The Wobbe Index is the interchangeability metric. It tells a burner designer whether two gas streams of different composition will produce the same heat release through a fixed orifice. The definition is the higher heating value divided by the square root of specific gravity, where specific gravity is the ratio of gas density to air density at the same conditions. Wobbe carries units of energy per volume, the same as heating value, but the square root of specific gravity in the denominator captures how flow rate through a fixed orifice changes with gas density. A heavier gas flows more slowly through the same hole. The Wobbe normalization holds delivered heat release constant as long as the index is constant, even when the underlying heating value and the specific gravity move in opposite directions.

A burner tuned for a specific Wobbe Index will produce the same heat output, the same flame shape, and the same combustion chemistry across any gas stream with that same Wobbe, even when the heating value and specific gravity differ. Pipelines and downstream end-users care about Wobbe rather than raw Btu/scf because the appliance fleet has already been tuned to a particular range, and changing the gas means changing the appliance.

US pipeline gas Wobbe Indexes typically run 1,300 to 1,400 Btu/scf, with most large interstate systems clustering around 1,330 to 1,360. The Algonquin Gas Transmission tariff has historically allowed roughly 1,275 to 1,400 Btu/scf. The European Union’s harmonized standard EN 16726 specifies a Wobbe range expressed in metric units that converts to roughly 1,300 to 1,510 Btu/scf for cross-border transmission, with member states free to maintain tighter national specs.

What happens when high-Wobbe gas reaches a low-Wobbe-tuned burner is mechanical. Heat release increases. Flame temperature rises. Excess oxygen falls because more fuel is being delivered to the same air supply. Carbon monoxide, soot, and nitrogen oxides all increase. Industrial boilers exceed permitted NOx limits. Residential furnaces yellow-tip, sooting the heat exchanger and risking carbon monoxide spillage into the home. Combined cycle gas turbines, which run lean and depend on tight composition control, can flame-out or trip on flame-detection alarms.

The Trinidad LNG arrival described in the cold open was the most public Wobbe interchangeability event the US gas system has had to manage. Cove Point, Lake Charles, Elba Island, and the Distrigas terminal at Everett either built or maintained nitrogen ballasting capacity to dilute incoming high-Wobbe streams. The investment was made largely redundant by 2010 as US shale gas displaced LNG imports. The infrastructure remains. Some of the same nitrogen rejection units now run in reverse during specific operational events when leaner gas needs to be enriched.

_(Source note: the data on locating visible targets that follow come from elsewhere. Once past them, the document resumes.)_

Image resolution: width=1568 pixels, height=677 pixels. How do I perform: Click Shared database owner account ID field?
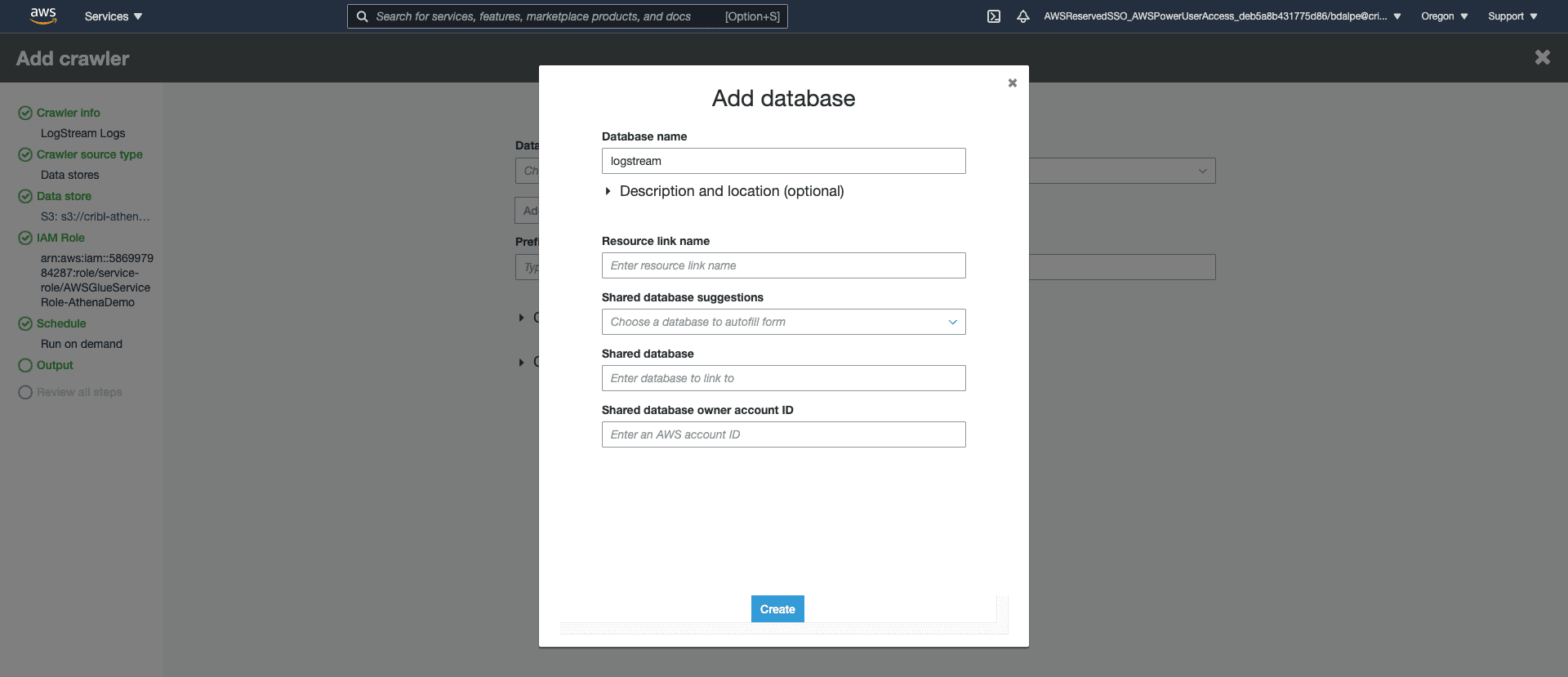tap(783, 434)
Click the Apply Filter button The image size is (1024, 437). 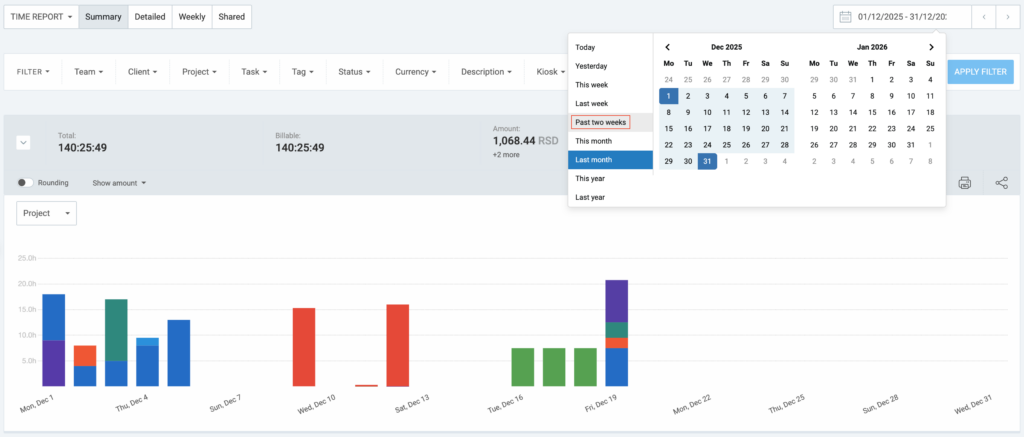pos(979,72)
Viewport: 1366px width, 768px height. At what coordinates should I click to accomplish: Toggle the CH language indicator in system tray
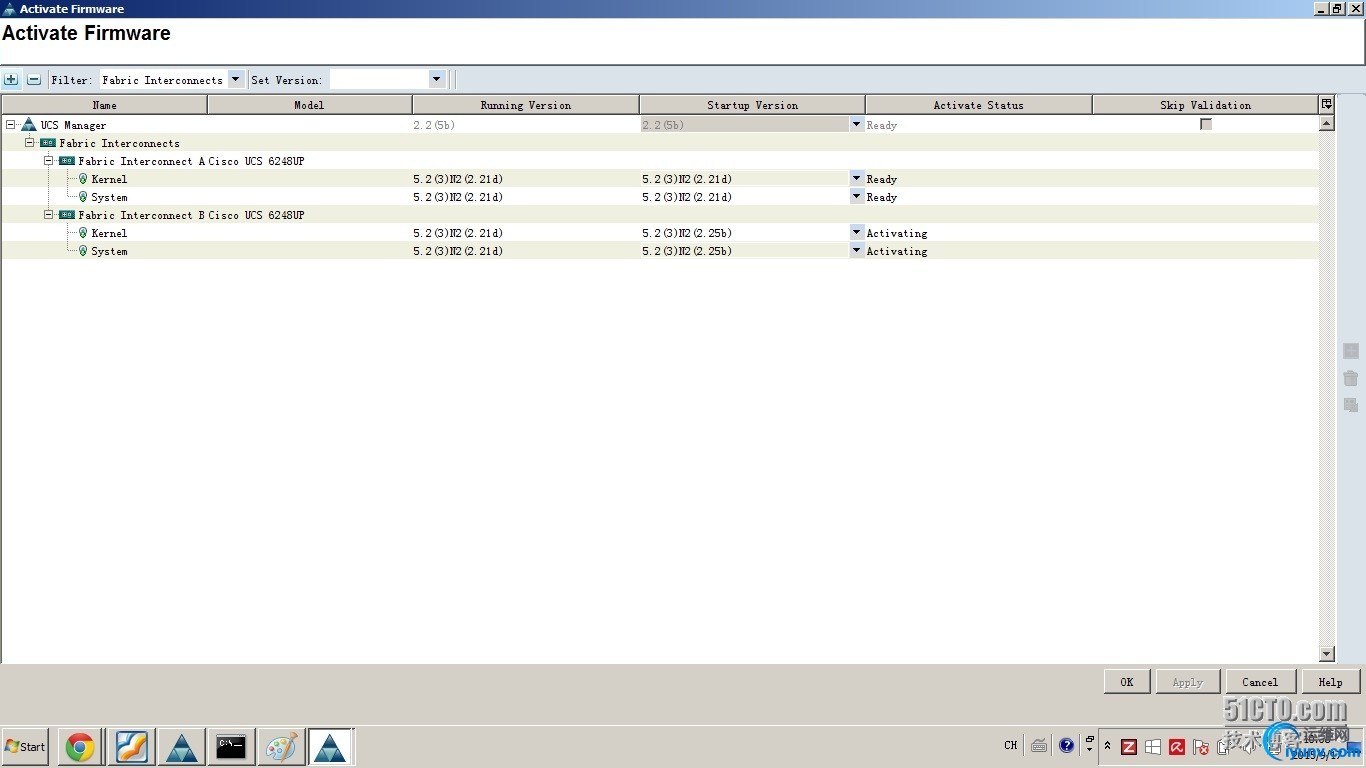[x=1010, y=745]
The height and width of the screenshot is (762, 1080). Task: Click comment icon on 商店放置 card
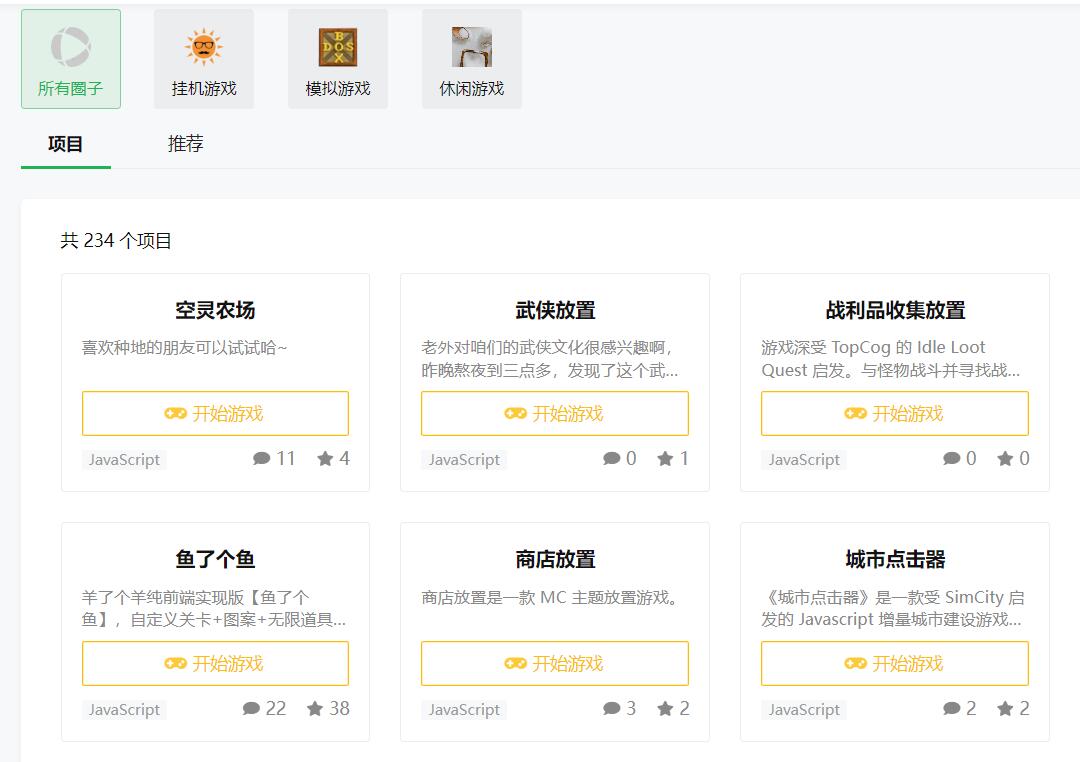click(613, 708)
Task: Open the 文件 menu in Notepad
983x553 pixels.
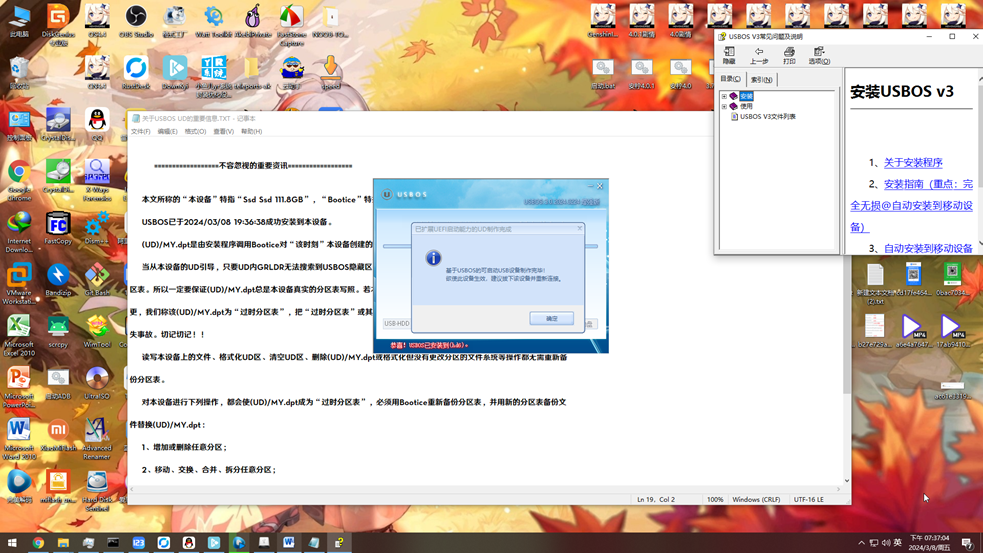Action: click(140, 131)
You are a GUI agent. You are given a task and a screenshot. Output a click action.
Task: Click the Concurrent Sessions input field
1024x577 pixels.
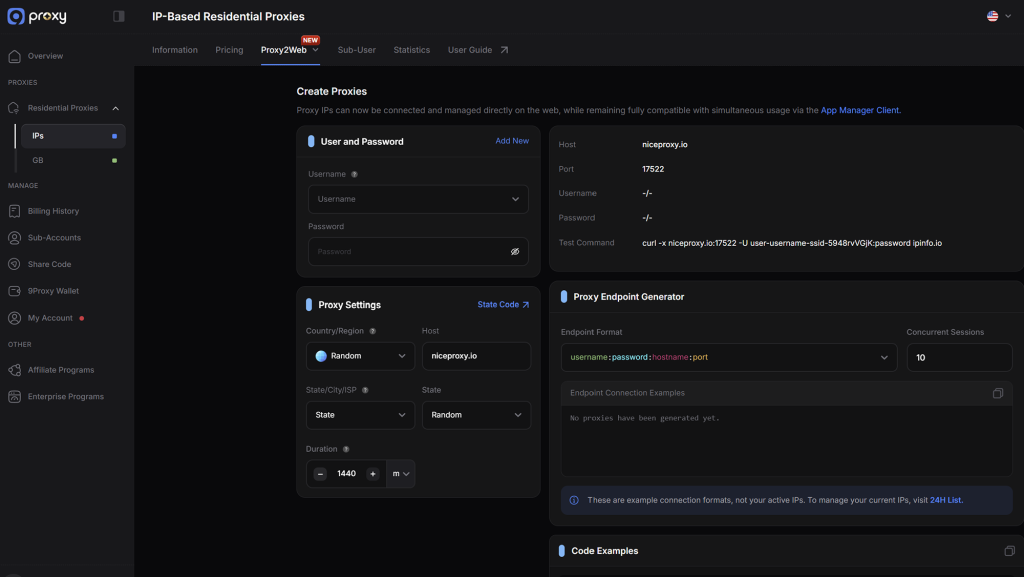coord(958,357)
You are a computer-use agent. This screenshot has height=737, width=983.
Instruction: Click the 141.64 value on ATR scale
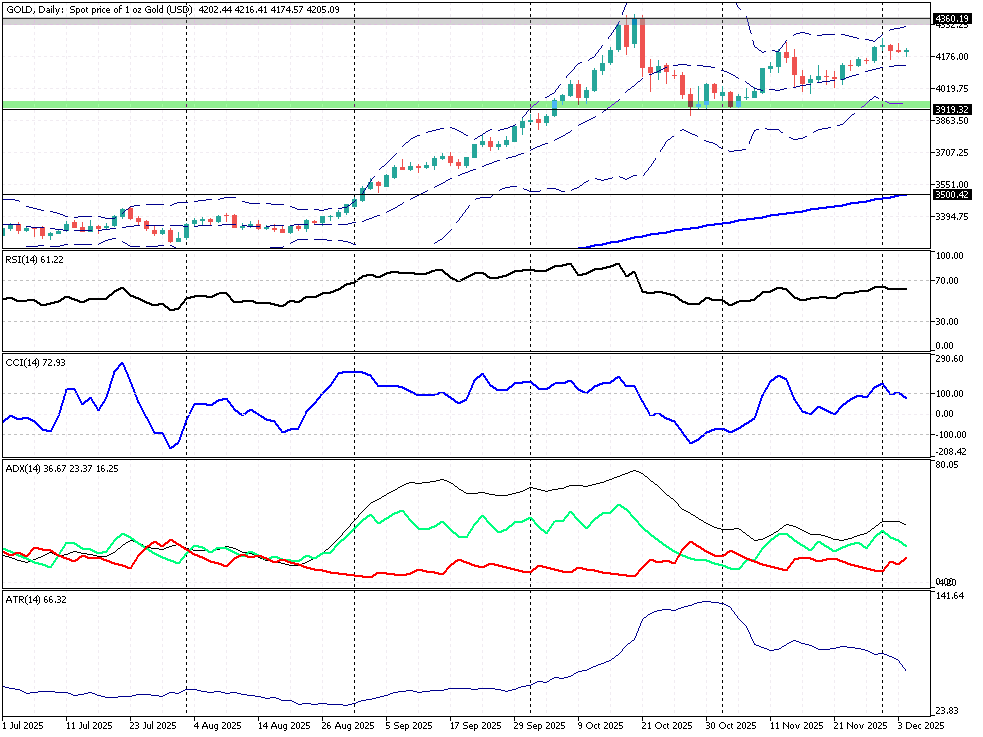(x=948, y=596)
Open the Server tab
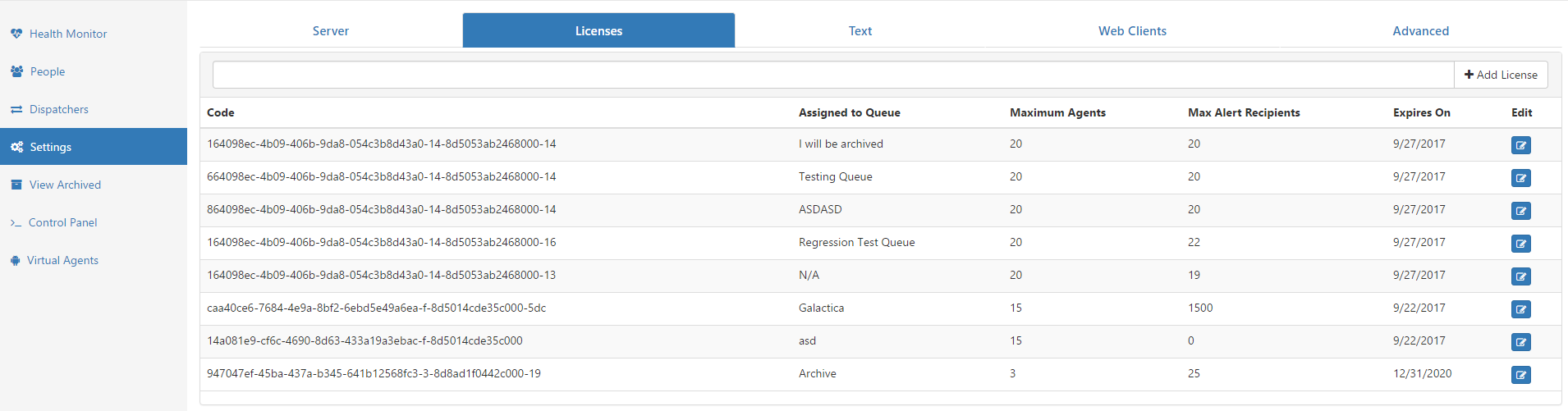 click(x=331, y=30)
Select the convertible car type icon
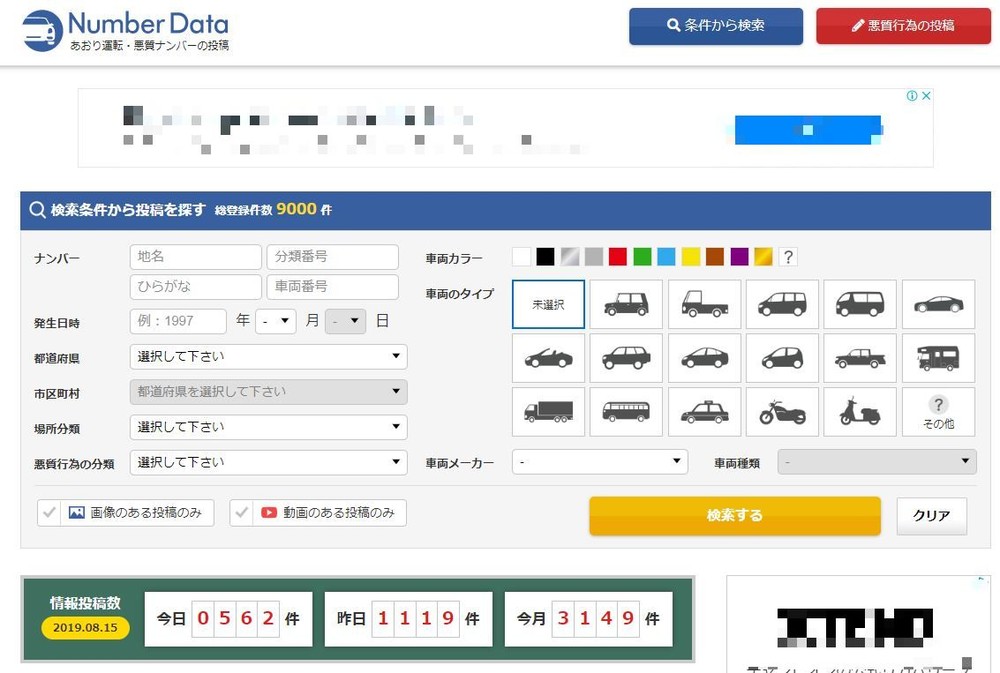 (548, 358)
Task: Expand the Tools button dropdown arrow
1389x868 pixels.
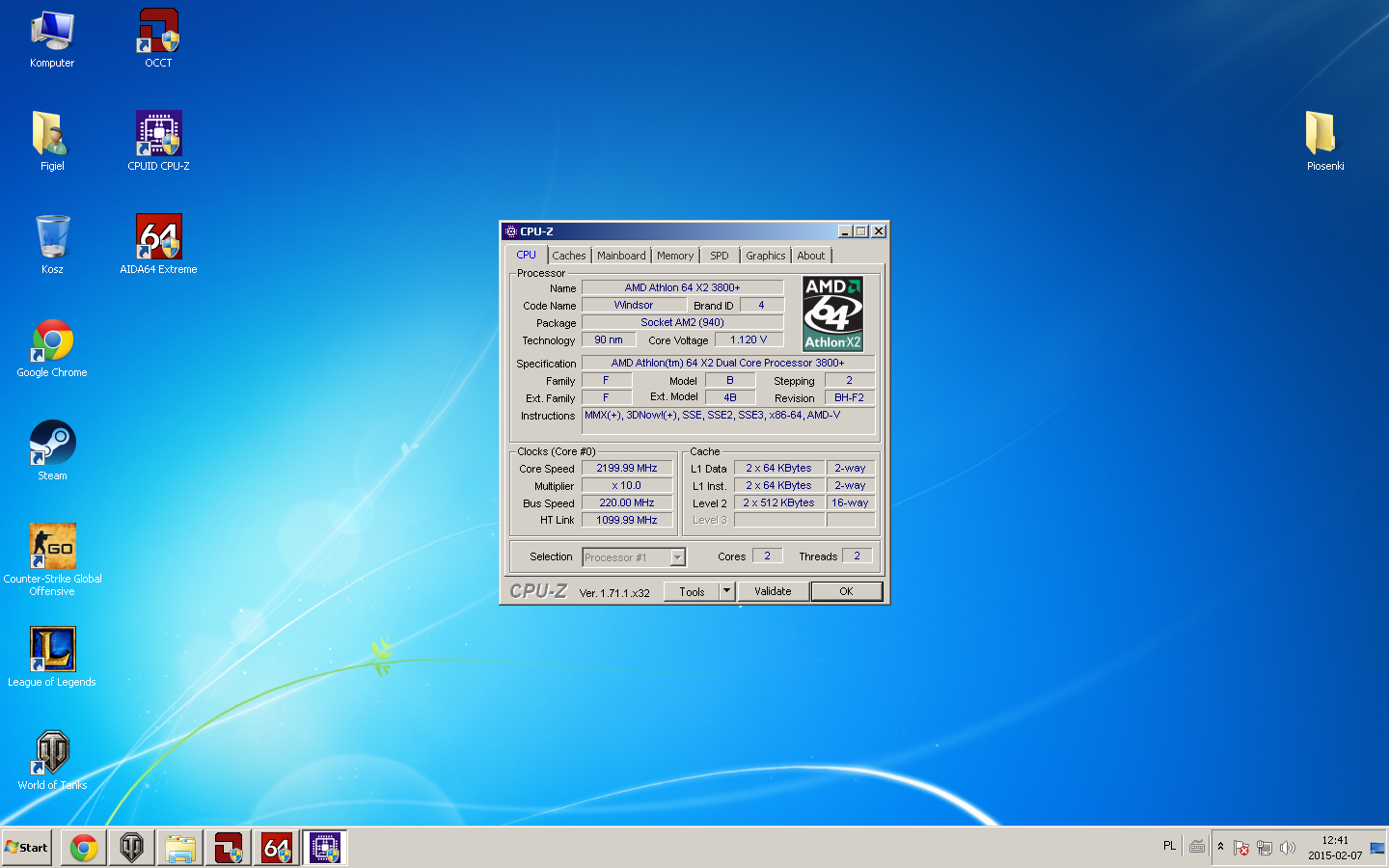Action: click(x=726, y=591)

Pipeline-Quality Gas Specifications

A US interstate gas pipeline is a regulated common carrier under the Natural Gas Act of 1938. It accepts gas from upstream shippers and delivers it to downstream customers under a published Federal Energy Regulatory Commission tariff. The tariff is the binding contract; the gas-quality section is one of its most important provisions. Every interstate pipeline has its own. There is no single "US pipeline-quality gas" specification. There is a band of common ranges and a set of standards bodies, GPA Midstream, the American Gas Association, the American Petroleum Institute, that publish technical references the tariffs cite. The numbers below are representative; any specific delivery is governed by the tariff of the pipeline carrying it.

Heat content. Most US interstate pipelines accept gas in a 950 to 1,150 Btu/scf range. Tennessee Gas Pipeline’s FERC tariff has historically set the range at roughly 967 to 1,110 Btu/scf. The Transco system, Williams’ interstate corridor from the Gulf Coast to New York, runs roughly 950 to 1,100. Off-spec gas above the upper bound is typically blended with nitrogen or with leaner gas at the receipt point until it falls within range. Off-spec gas below the lower bound is rejected.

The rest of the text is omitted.